King Titus grunted and scratched his beard. “So, no one knows what is really happening?”
“No, sire.” Taipanus shook his head. “Only a select few know that the people haven't been disappearing, they've been changing. Such information would cause widespread hysteria that we can't afford.”
“Agreed.” King Titus sighed heavily. “Tell your men to do their best to eradicate these creatures. Burn entire towns to the ground if that's what it takes. We need to get through these trials. By the end, either we will have killed the little princess, or we will have her completely under our control.” He paused, and if I could have spoken, I would have been yelling obscenities and exclamations. “How is that potion going, by the way?”

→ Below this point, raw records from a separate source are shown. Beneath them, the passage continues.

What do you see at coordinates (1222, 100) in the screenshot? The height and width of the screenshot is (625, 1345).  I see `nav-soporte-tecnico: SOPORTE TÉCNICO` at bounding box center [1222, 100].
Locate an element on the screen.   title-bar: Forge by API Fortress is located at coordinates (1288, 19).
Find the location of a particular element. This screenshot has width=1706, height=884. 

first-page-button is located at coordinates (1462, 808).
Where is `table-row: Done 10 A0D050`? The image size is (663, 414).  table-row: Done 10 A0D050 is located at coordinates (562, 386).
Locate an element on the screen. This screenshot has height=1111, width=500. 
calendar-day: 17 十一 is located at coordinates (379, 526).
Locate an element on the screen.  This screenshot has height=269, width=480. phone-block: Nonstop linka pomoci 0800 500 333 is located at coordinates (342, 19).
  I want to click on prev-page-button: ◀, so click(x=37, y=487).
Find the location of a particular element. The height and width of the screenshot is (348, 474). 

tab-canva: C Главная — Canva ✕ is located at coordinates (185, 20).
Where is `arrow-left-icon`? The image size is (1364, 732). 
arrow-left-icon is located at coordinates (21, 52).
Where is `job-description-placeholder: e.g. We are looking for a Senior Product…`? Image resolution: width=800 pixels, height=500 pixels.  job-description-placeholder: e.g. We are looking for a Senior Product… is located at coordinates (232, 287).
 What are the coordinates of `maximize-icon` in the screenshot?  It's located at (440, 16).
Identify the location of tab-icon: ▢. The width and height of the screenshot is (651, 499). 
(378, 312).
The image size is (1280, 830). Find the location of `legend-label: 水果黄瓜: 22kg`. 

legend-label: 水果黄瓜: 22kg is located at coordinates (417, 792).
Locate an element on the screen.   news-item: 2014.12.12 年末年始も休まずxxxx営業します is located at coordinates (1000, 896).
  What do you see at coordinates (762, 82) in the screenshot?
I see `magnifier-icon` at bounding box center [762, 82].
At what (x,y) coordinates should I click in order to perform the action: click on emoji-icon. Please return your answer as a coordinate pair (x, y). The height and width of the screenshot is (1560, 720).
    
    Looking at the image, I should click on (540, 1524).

Taipanus stroked his moustache like some sort of fictional villain. “Ah yes, it's coming along beautifully. Are you still quite certain you wish to make your son a vacant shell, too? We could just use it on his wife after the coronation and use her as our puppet.”
“I'm sure,” King Titus snapped. “I didn't go to all the effort of stealing this throne only to let my foolish, bleeding-heart children reap the benefits.”
Taipanus laughed then, a horrid, hacking noise that made me want to plug my ears. “As you wish, my king.”
They moved away from the window then, and the rest of their conversation was lost to me. Not that I could have listened any longer if I'd tried. The sticky, warm trickle of liquid down my neck combined with the sudden absence of noise suggested my ears were now bleeding too.